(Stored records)
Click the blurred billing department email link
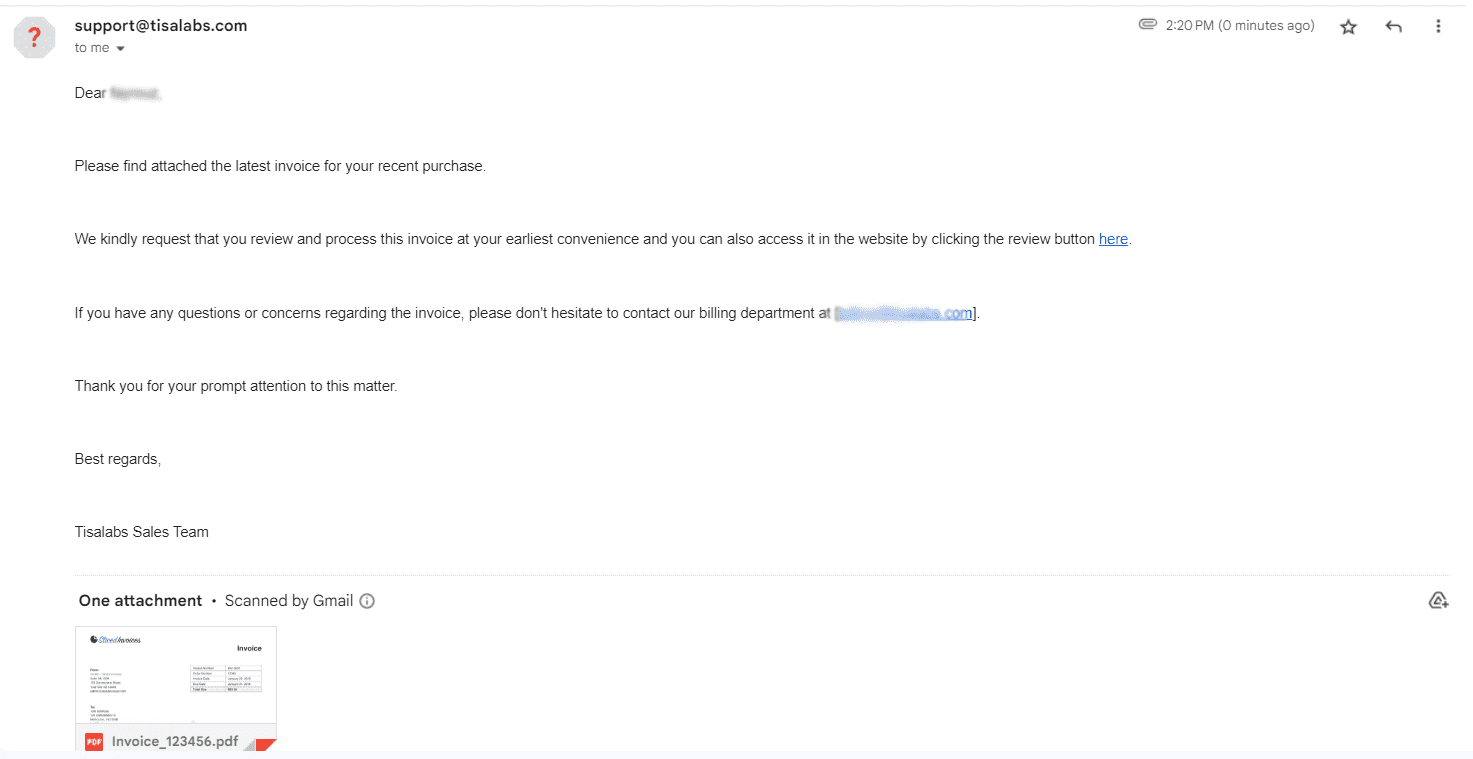Image resolution: width=1473 pixels, height=759 pixels. point(904,313)
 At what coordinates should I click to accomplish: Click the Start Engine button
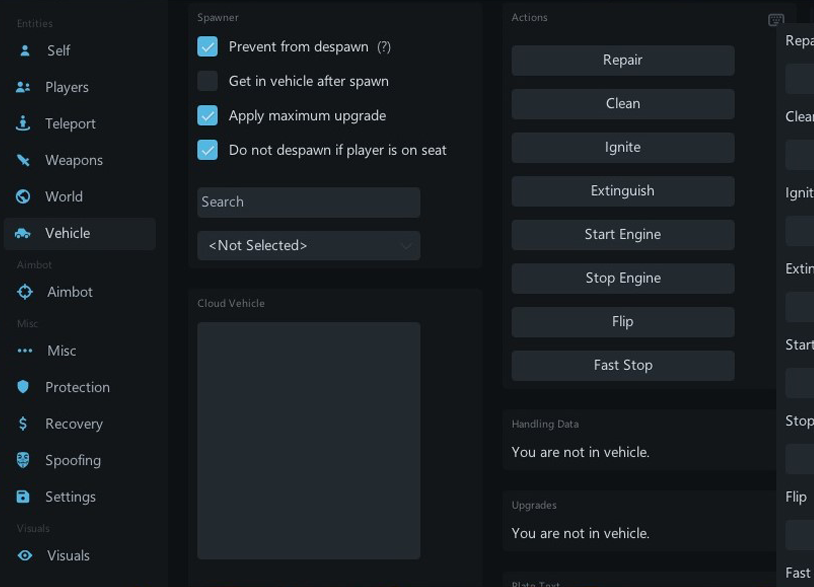click(x=622, y=234)
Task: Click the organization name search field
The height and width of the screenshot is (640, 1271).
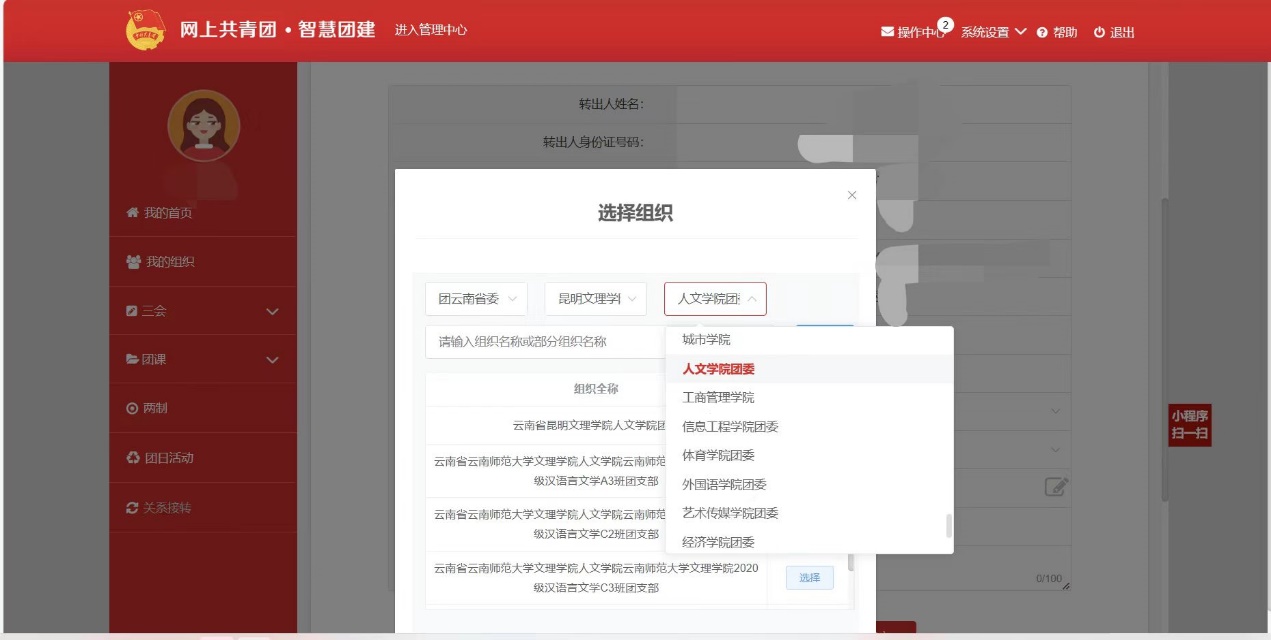Action: tap(545, 342)
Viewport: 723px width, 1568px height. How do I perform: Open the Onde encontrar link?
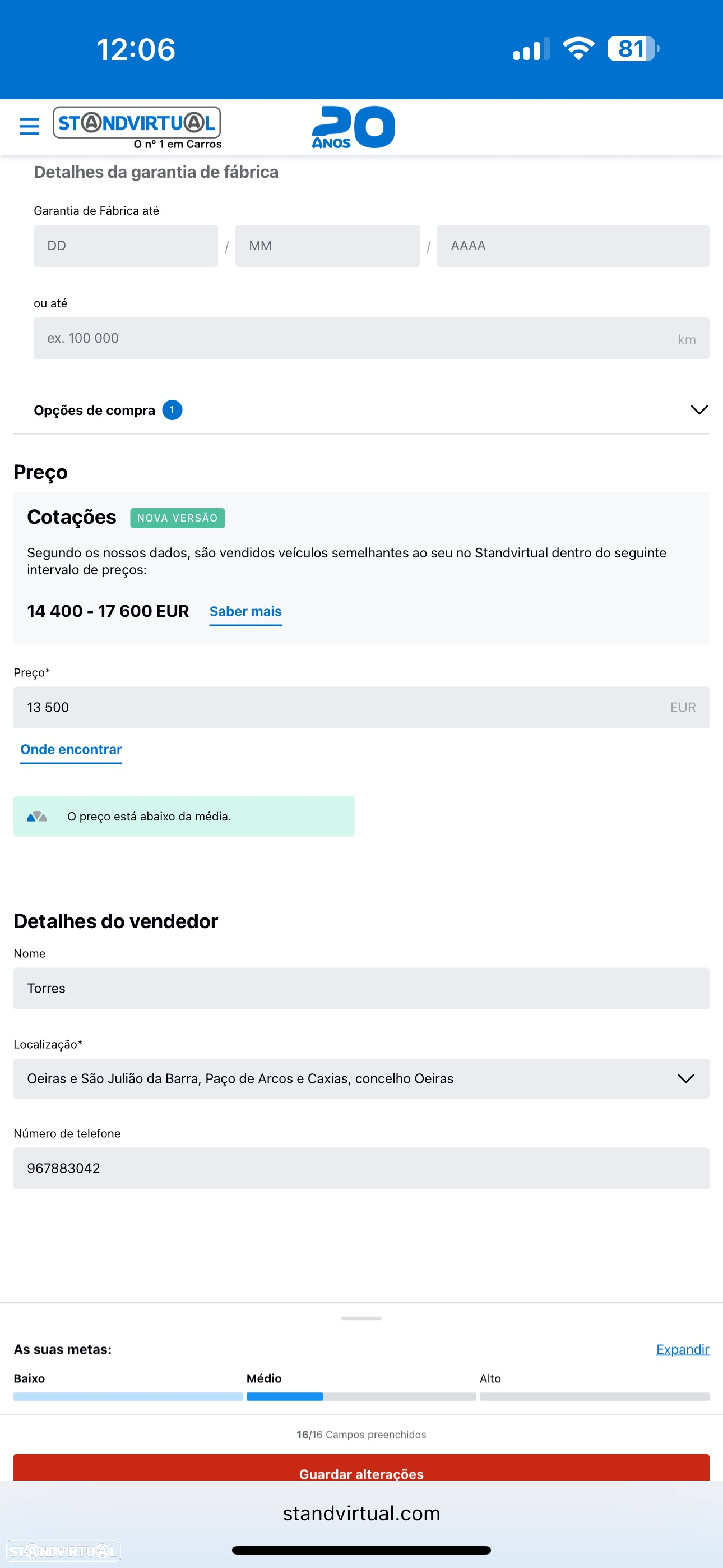click(71, 750)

[Problem to work on]:
Render every line of the items above as a numbered list, dropping blank lines. Leave the pictures out.

[Complete response]:
1. Click the blurred billing department email link
2. Image resolution: width=1473 pixels, height=759 pixels. point(904,313)
3.  At what coordinates should I click to accomplish: Click the Start Engine button
4. click(x=622, y=234)
5. Task: Click the organization name search field
6. The height and width of the screenshot is (640, 1271).
7. Action: tap(545, 342)
8. Viewport: 723px width, 1568px height. How do I perform: Open the Onde encontrar link?
9. click(71, 750)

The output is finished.